From the Dadaists redeploying everyday objects as art to the music sampling at the core of rap and hip hop, the act of plundering with artistic licence has a long history.
“Stealing things is a glorious occupation, particularly in the art world.” – Malcolm McLaren.
Caught Stealing looks at a distinctly Australian approach to creative larceny, celebrating artists whose work deals in reappropriation, re-evaluation and revelation.
“There are examples of copying and formal experimentation with found materials in art that go back thousands of years, but this exhibition celebrates the artists who deliberately get
caught in the act,” says exhibition curator and NAS lecturer Jaime Tsai. “Their strategy of theft is a recognised and acknowledged aspect of their work.”

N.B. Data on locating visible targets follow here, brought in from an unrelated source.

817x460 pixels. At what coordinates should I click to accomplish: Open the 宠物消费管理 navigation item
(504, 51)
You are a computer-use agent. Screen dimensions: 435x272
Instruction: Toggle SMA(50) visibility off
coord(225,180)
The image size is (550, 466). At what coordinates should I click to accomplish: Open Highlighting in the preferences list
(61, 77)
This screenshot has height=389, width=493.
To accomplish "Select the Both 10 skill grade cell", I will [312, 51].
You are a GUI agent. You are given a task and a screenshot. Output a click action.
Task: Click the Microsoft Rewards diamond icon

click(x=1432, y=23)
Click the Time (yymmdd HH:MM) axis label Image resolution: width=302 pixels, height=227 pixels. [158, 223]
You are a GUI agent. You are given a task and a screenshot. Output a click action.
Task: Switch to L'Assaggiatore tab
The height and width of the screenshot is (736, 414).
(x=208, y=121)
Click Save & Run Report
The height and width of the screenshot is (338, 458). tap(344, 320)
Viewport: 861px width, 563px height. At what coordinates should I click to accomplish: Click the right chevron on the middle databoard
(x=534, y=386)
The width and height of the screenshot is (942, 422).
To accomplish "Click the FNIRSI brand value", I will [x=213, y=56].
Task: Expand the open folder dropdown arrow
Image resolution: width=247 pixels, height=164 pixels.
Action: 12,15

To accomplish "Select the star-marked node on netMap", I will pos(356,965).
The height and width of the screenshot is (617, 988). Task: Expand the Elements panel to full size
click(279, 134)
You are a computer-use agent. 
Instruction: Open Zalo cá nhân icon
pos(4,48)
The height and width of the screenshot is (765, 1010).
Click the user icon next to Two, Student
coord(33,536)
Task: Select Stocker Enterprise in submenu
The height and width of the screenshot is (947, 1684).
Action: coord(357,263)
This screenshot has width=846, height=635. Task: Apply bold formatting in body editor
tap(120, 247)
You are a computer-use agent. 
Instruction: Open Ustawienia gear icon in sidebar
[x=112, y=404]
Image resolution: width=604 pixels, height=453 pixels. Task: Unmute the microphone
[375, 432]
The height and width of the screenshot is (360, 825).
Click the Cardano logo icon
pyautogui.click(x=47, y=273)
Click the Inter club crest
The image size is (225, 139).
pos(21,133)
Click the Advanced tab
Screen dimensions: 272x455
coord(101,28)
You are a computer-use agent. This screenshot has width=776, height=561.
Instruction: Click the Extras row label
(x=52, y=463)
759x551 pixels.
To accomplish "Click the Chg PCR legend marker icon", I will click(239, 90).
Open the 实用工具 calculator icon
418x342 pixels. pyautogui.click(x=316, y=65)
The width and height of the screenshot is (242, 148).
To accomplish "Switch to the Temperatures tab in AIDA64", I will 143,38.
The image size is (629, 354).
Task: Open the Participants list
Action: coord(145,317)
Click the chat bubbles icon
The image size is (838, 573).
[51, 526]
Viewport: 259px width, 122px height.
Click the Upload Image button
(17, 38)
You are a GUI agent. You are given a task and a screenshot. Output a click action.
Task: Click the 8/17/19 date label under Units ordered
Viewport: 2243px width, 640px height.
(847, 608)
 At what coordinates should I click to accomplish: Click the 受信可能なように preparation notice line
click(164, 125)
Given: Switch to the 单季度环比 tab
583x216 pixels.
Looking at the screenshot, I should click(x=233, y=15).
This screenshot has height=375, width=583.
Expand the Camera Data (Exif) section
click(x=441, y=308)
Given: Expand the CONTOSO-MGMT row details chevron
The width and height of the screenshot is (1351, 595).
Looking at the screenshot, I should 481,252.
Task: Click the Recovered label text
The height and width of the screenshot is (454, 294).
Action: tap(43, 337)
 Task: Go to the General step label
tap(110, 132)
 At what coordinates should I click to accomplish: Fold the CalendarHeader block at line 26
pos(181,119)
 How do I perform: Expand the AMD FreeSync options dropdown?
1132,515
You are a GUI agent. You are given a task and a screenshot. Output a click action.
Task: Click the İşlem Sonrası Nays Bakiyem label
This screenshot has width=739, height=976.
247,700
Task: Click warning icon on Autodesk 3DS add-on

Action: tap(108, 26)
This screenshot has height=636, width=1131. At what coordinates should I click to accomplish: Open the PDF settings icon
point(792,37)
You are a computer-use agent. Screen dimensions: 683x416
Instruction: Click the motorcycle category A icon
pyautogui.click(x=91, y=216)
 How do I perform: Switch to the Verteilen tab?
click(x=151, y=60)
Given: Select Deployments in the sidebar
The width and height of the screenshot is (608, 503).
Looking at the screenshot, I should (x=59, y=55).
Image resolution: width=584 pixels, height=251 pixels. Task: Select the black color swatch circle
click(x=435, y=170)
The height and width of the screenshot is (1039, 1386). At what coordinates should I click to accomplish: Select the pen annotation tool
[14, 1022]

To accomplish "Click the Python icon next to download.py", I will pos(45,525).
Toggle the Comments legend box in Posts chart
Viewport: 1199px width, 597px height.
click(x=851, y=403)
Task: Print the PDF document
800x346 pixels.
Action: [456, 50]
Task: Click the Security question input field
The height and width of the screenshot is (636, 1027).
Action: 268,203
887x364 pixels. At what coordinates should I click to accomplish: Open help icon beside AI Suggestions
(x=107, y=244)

Caught Stealing (the title itself stolen from the 1990 Jane’s Addiction song) also nods to the history of NAS, which occupies the site of the old Darlinghurst Gaol. From 1841 to 1914, the prison enforced harsh discipline and capital punishment. From 1922, the art school has nurtured creativity and social engagement.
The building where the exhibition hangs was first used to incarcerate male prisoners, including several notorious bushrangers, who were themselves hung.
“Nothing is original. Steal from anywhere that resonates with inspiration or fuels your imagination … Select only things to steal from that speak directly to your soul. If you do this, your work (and theft) will be authentic. Authenticity is invaluable; originality is non-existent.” – Jim Jarmusch.